Plaintiffs have not commenced a proceeding to confirm the Second Award ( seeCPLR 7510), and Defendants/Counterclaim Plaintiffs have not commenced a proceeding to vacate the Second Award ( seeCPLR 7511). An application to confirm an award may be made by a party “within one year after its delivery to him” ( seeCPLR 7510), but an application to vacate or modify an award must be made by a party “within 90 days after its delivery to him” ( seeCPLR 7511 [a].)

“Res judicata serves to preclude the renewal of issues actually litigated and resolved in a prior proceeding as well as claims for different relief which arise out of the same factual grouping' or transaction', and which should have or could have been resolved in the prior proceeding”. (Braunstein v. Braunstein, 114 A.D.2d 46, 53 [2d Dept 1985]; see also Breslin Realty Development Corp. v. Shaw, 72 AD3d 258, 263 [2d Dept 2010].)
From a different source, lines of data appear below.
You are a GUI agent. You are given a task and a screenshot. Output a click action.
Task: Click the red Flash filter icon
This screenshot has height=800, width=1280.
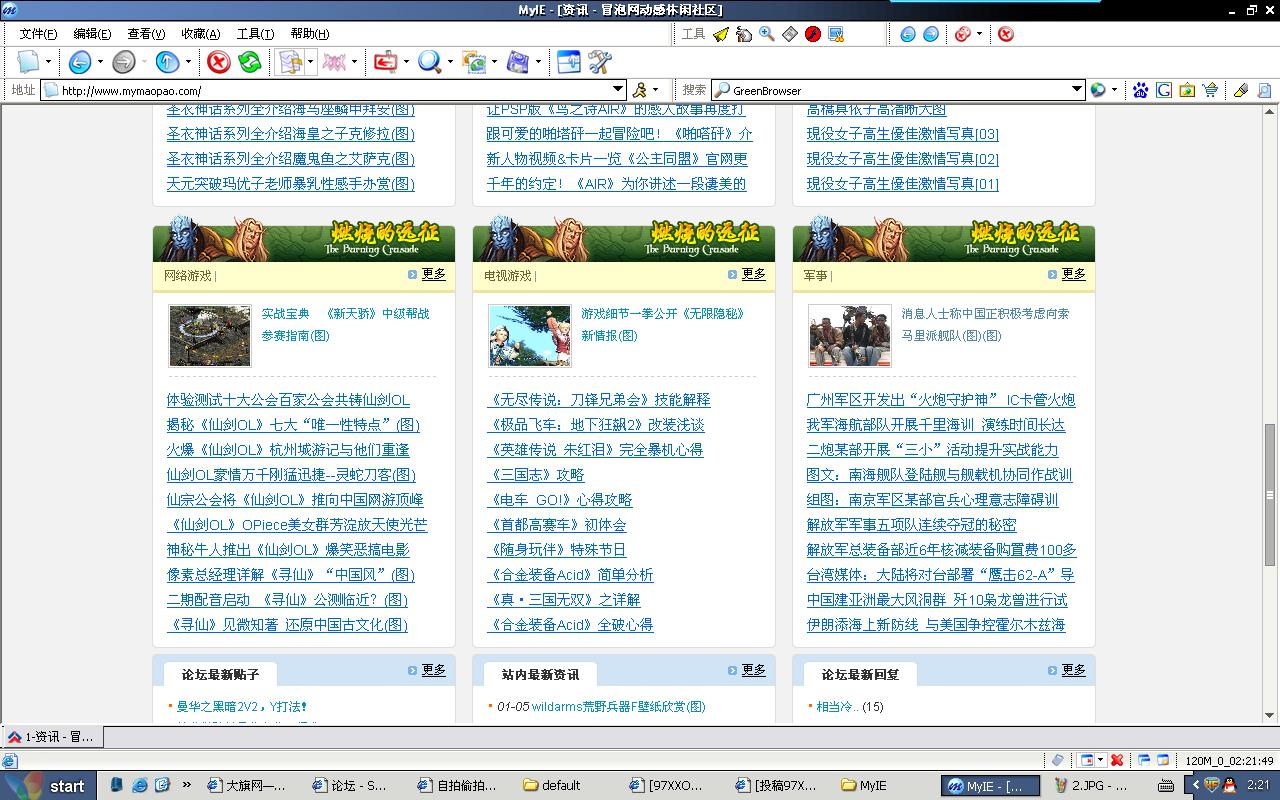point(813,34)
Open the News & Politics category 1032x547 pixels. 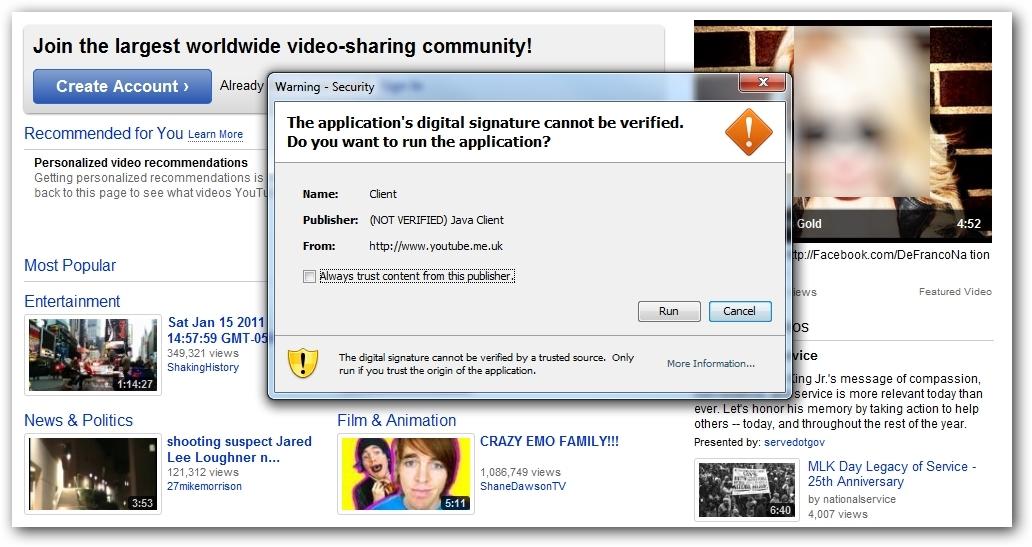(78, 421)
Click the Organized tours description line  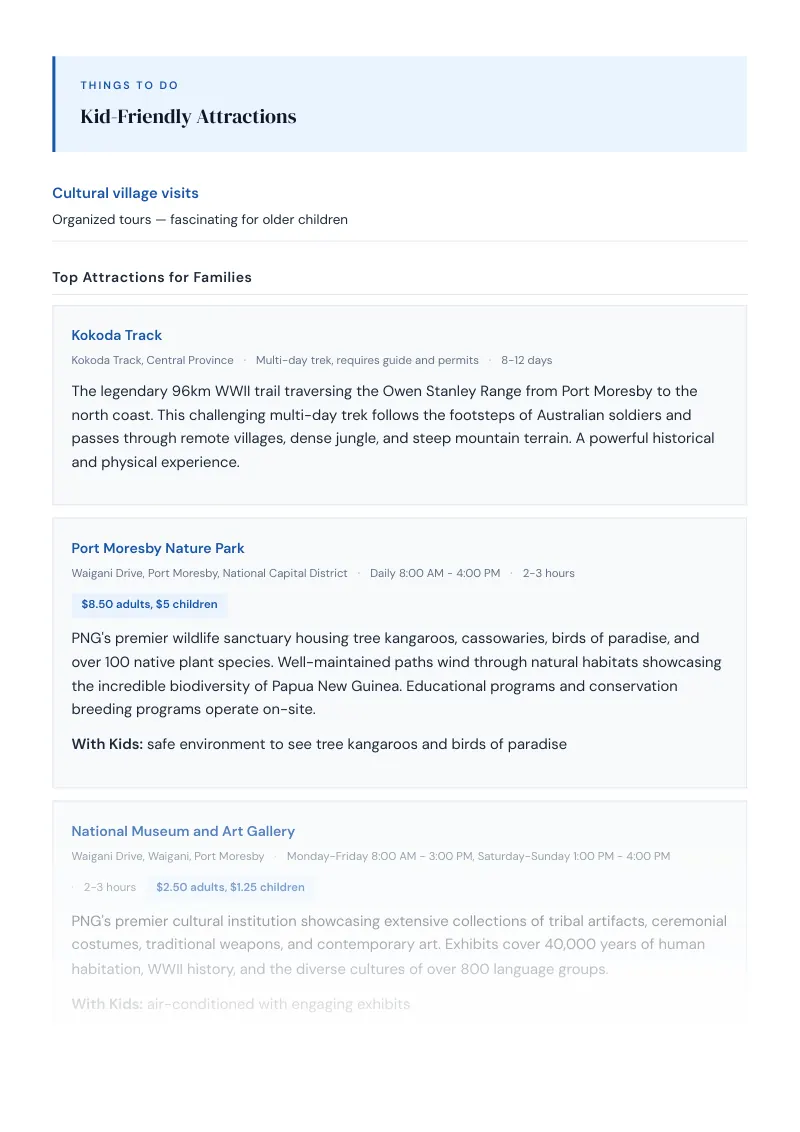pyautogui.click(x=200, y=219)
“The doctrine of collateral estoppel, a narrower species of res judicata, precludes a party from relitigating in a subsequent action or proceeding an issue clearly raised in the prior action or proceeding, and decided against that party or those in privity, whether or not the tribunals or causes of action are the same.” (Breslin Realty Development Corp. v. Shaw, 72 AD3d at 263.) For collateral estoppel to apply, “three criteria must be met: (1) the issue must actually have been litigated and determined by a valid and final judgment in a separate action, (2) that determination must have been essential to the judgment and (3) either the party to be precluded had a full and fair opportunity to litigate the issue in the prior proceeding or other circumstances do not justify affording him an opportunity to relitigate it”. ( See Cudar v. Cudar, 98 AD3d 27, 31 [2d Dept 2012] [quoting Braunstein v. Braunstein, 114 A.D.2d at 52–53];Ippolito v. TJC Development, LLC, 83 AD3d 57, 71 [2d Dept 2011].)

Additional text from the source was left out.